Listen Live
WOL Featured Video
CLOSE

VIA THE WASHINGTON POST:

A Southeast Washington man was arrested Tuesday and charged in the death of the 18-year-old D.C. Council intern whose body was found in woods Sunday, D.C. police said.

Omare Ishmael Cotton, 28, was charged with first-degree murder in connection with the death of Alonte Sutton, police said. Sutton, a Ballou High School senior, was killed Saturday in the 200 block of Newcomb Street SE.

In announcing the arrest, police gave few details. However, D.C. Council member Michael A. Brown (I-At Large), for whom Sutton had worked, said he thinks that police quickly obtained a “pretty good bead” on a suspect.

The shooting occurred “in broad daylight,” Brown said, and there were “several witnesses.”
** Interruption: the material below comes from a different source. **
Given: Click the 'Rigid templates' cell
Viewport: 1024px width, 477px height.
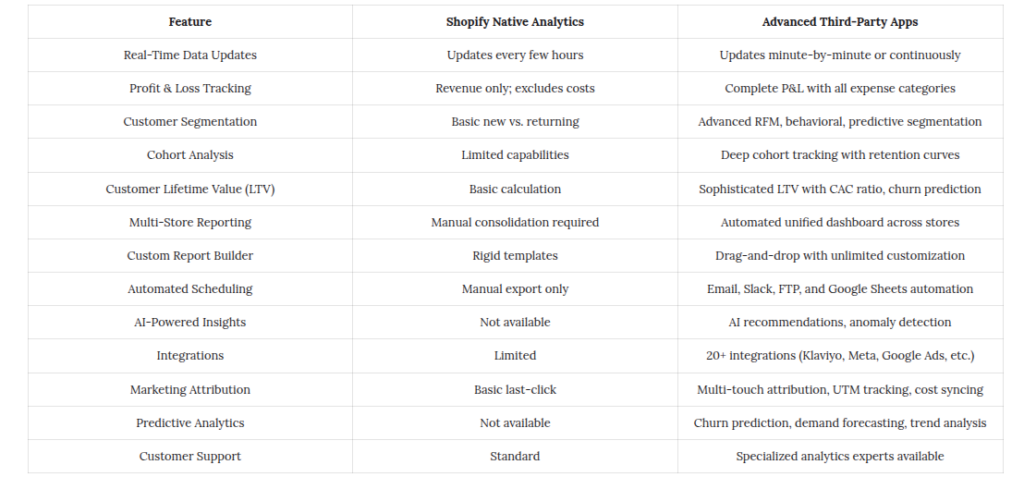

Sutton had worked last summer in Brown’s office, and Brown has described him as “a super kid.” Brown had recommended him for a one-year internship this year.

Family members have said that Sutton was killed after declining to give a ride to a man’s girlfriend.

The victim’s grandfather, Wayne Sutton, said witnesses told him that Alonte Sutton and the man had exchanged words Friday night.

Tires on Alonte Sutton’s car had been slashed, and he was changing them Saturday afternoon when a gunman encountered him.

The gunman began shooting, pursuing Sutton into a wooded area in the 200 block of Newcomb Street, according to accounts.

The victim’s body was found Sunday in a wooded ravine just east of Interstate 295, and not far from the St. Elizabeths Hospital campus.

Police said Sutton had been shot several times.

D.C. police have opened an internal investigation into their response to the shooting, after witnesses said officers did not thoroughly investigate at the scene. The intern’s body was not found until Sunday.

No street address was given Tuesday for the suspect and no information could be immediately obtained about links between the suspect and the victim.

Brown expressed uncertainty Tuesday about whether all the details of what led to Sutton’s death would come to light.

“I don’t know if we’ll ever know,” Brown said. There are “too many different stories.”

He said he had spoken with Sutton’s relatives and “a lot of people are pleased” that an arrest has been made. But, he said, people “are still going through the grieving process.”